SEO Factor #9: Optimize for Voice Search

Since the introduction of voice assistants like Siri, Alexa, and Google Home, voice search has exploded. Instead of typing in their searches, people can just speak them. 

In order to optimize for voice search, it’s important to think about how most people use it. It’s almost always done in the form of a question:

  • How old is Paul Newman? 
  • What time is the movie playing?
  • Is ice water good for dogs?
  • When did the Beatles break up? 

The best way to optimize for voice search is to include content that can be pulled by Google and given as the answer to a question.

Some relatively simple ways to do that are:

  1. Create FAQ pages. These pages are usually short and sweet answers to a number of specific questions, which is exactly what Google is looking for when returning voice search results.
  2. Shoot for the featured snippet. The featured snippet often shows up before any other search results and is often given as answers to voice searches. For strategies on how to get the featured snippet, check out this guide by HubSpot.
  3. Write naturally. Google wants voice search results to sound natural, so they tend to favor content that is written naturally. In other words, write as you talk. Avoid being stiff and formal.
  4. Keep it simple. On average, voice search results tend to be at around a 9th-grade reading level. This is one reason why you don’t want to use overly technical jargon or complex words. 
  5. Boost your site speed. Google wants to deliver voice search results fast, which means they favor faster websites. The faster your site, the better the chances of you ranking for voice searches. 

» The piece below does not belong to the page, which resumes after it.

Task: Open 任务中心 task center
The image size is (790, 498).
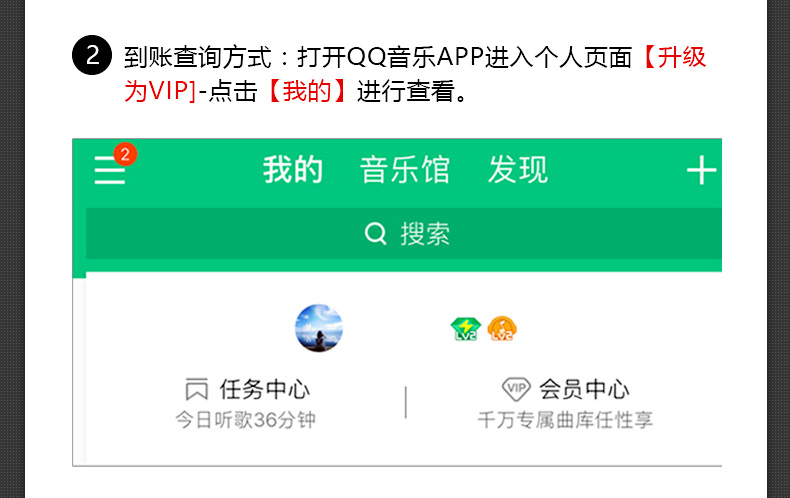Action: [x=265, y=389]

As you work to make your site voice-search-friendly, think about the kind of information you would want to know and the questions you would ask to find that information. Then work that information naturally into the content that you’re creating.


Since Images can’t be “read” by Google it’s important you add a so-called ALT description. This description basically tells Google what’s in the image.

The key to writing ALT descriptions is to keep them as natural as possible. So instead of stuffing them with keywords try to tell Google what’s in the image. If it’s pure decorative there is no need. If the picture is essential to the text you got to make sure Google knows what its functionality is.